* What is needed
Everything in the listing below must be set down again exactly, apart from the pictures.

* Data for review

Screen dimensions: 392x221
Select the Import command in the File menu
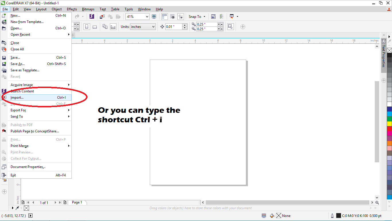[x=17, y=97]
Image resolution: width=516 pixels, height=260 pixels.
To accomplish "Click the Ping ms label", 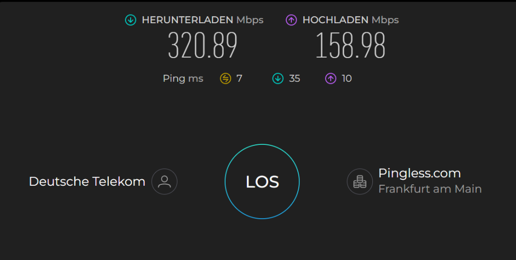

* Written solution
Screen dimensions: 392x221
Select the Import command in the File menu
[x=17, y=97]
Image resolution: width=516 pixels, height=260 pixels.
To accomplish "Click the Ping ms label", 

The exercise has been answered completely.